Este es el contexto en el que nos habla el evangelio de hoy, invitándonos a dejar en segundo plano la perspectiva del derecho, por causa de un amor más grande.
Para corresponder a estos altos estándares, así como también para aplicar las Bienaventuranzas, necesitamos la gracia de Dios. Si pretendiésemos cumplir estas enseñanzas de Jesús simplemente con nuestra voluntad humana, no tardaremos en chocarnos con nuestras limitaciones y terminaremos decepcionados, sin ánimos de seguir ambicionando lo más perfecto.

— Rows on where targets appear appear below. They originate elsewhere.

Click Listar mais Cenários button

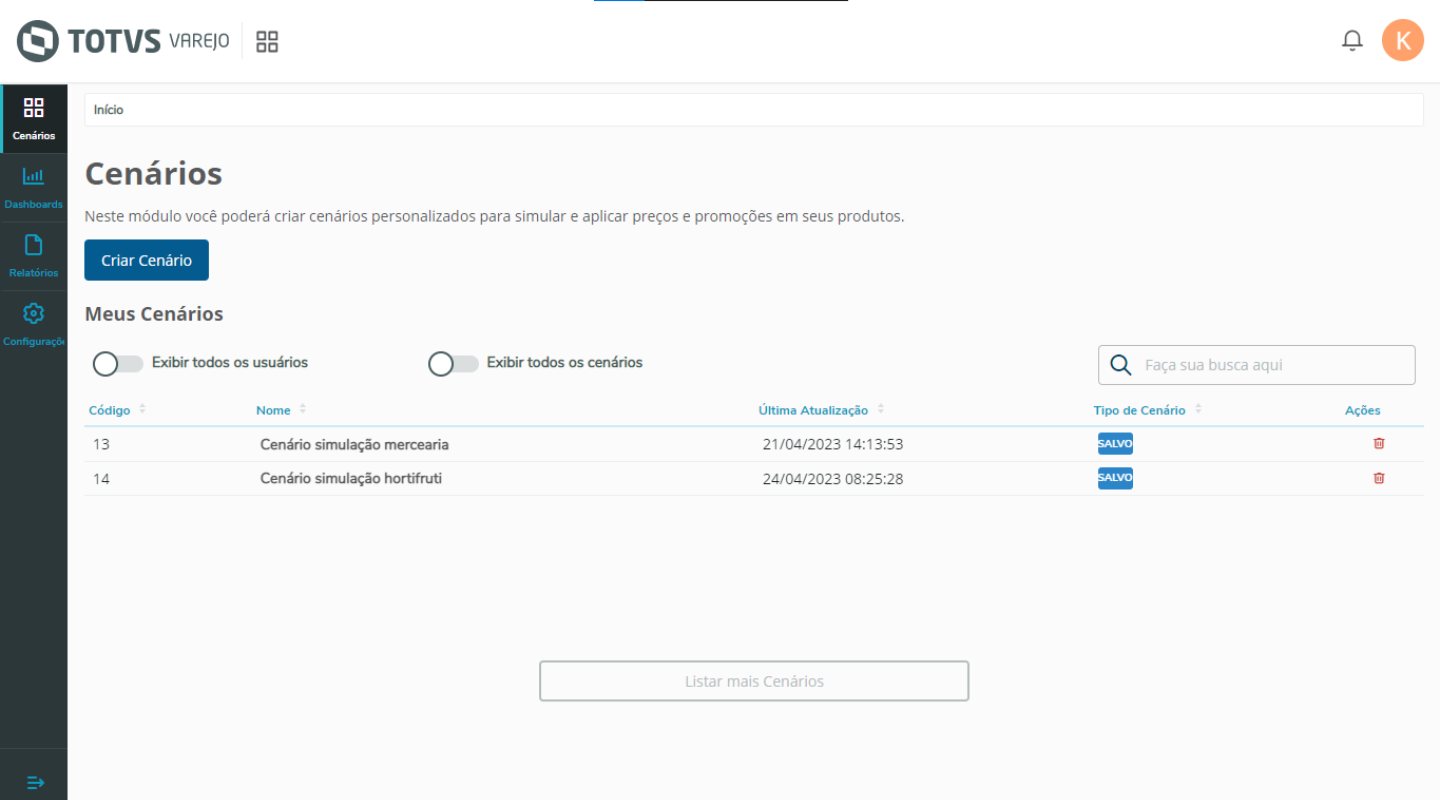[x=754, y=681]
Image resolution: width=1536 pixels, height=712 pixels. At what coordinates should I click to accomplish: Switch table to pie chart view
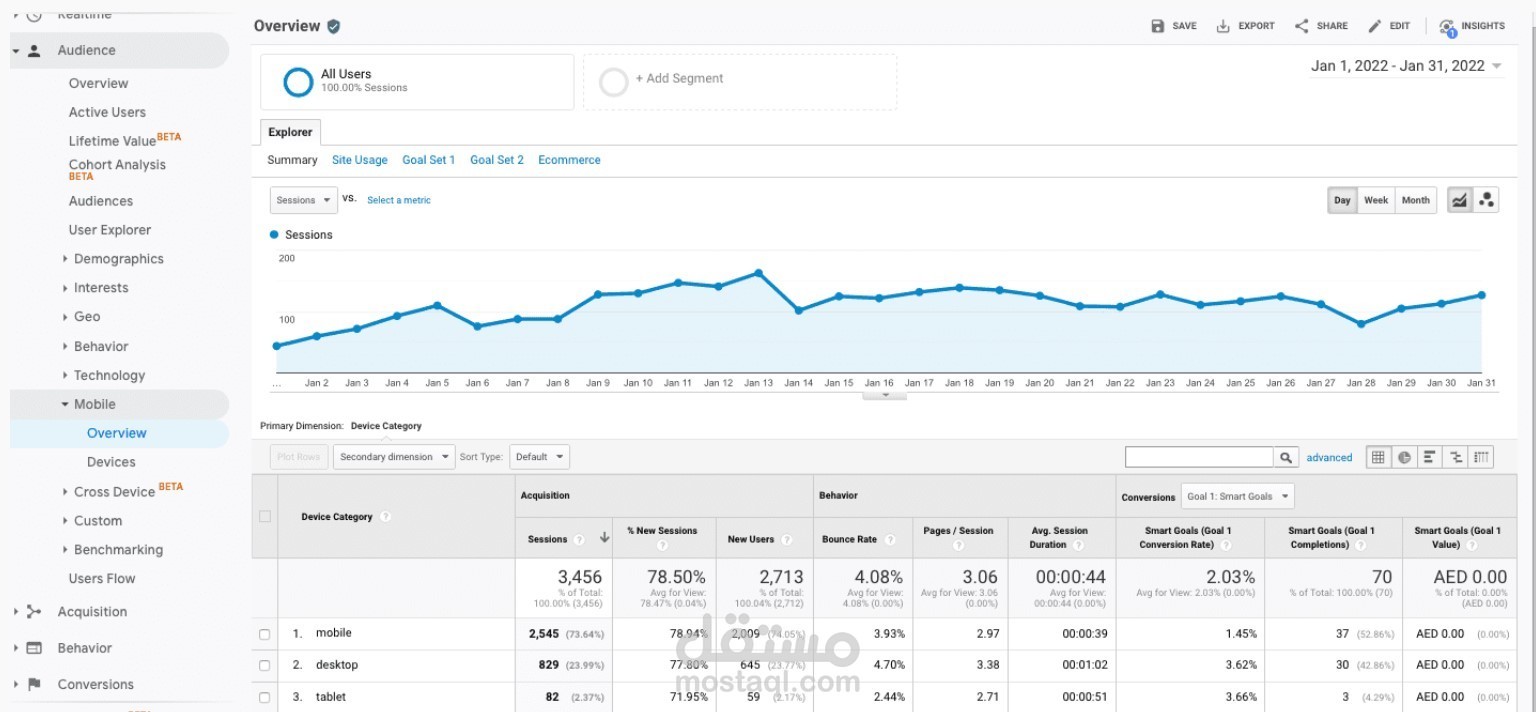(x=1403, y=457)
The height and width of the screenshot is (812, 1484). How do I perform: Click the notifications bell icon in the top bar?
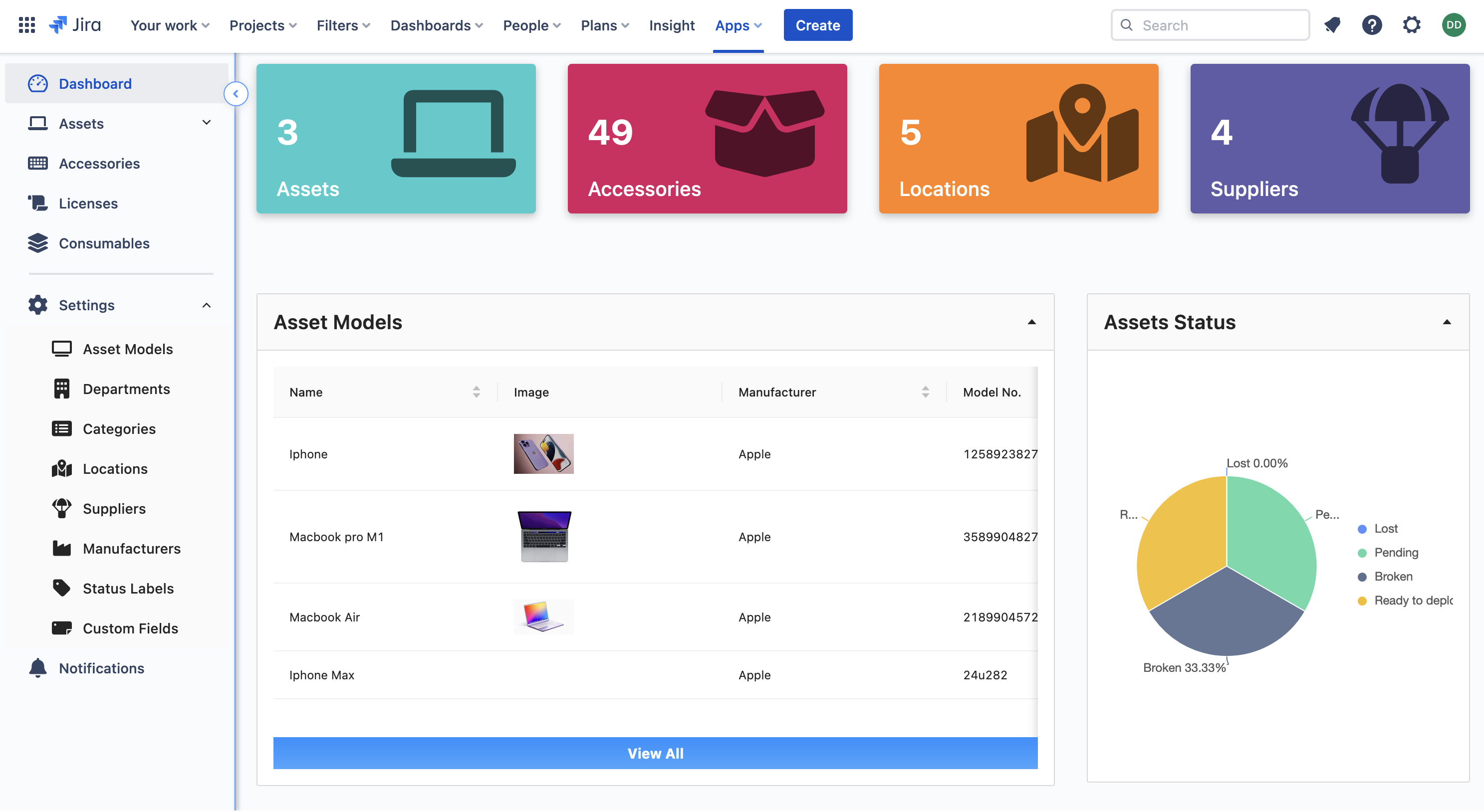(x=1332, y=25)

Entonces, el evangelio de hoy es un descubrimiento más profundo del amor de Dios, que puede hacernos capaces de actuar como el Señor. Sin embargo, esto no debe confundirse con una actitud que evita cualquier conflicto con otra persona y que siempre cede con tal de evadir toda confrontación. Aquí, en cambio, se trata de una actitud muy consciente, que, ante la hostilidad con la que nos encontremos, sea capaz de dejar atrás las reacciones naturales y le pida concretamente a Dios poder actuar como Él.
Con la gracia de Dios, se debe tener en vista sobre todo la salvación eterna de la otra persona. Aunque no fuese posible un encuentro directo con nuestro enemigo, siempre podemos rezar por él y por la salvación de su alma: “Haced bien a los que os odien, bendecid a los que os maldigan, rogad por los que os difamen.” (Lc 6,27b-28)

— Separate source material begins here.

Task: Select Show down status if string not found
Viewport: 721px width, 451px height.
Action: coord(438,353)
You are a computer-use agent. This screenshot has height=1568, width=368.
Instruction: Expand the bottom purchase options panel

La exhortación a amar a nuestros enemigos y a lidiar de forma distinta con la hostilidad es uno de los mayores retos en el camino de seguimiento del Señor, pues exige que vayamos mucho más allá de nuestras reacciones naturales. Ante esta exhortación, suele surgir una resistencia interior, aun si con el espíritu consintamos una dimensión tal y la admiremos en aquellos que son capaces de ponerla en práctica.
Para la aplicación concreta, es necesario trabajar en nuestro propio corazón y a veces incluso en la voluntad. Si el Señor exhorta, también da la gracia para corresponder a sus estándares. De ello podemos estar seguros, y pedirle con insistencia que nos haga capaces de amar a los enemigos.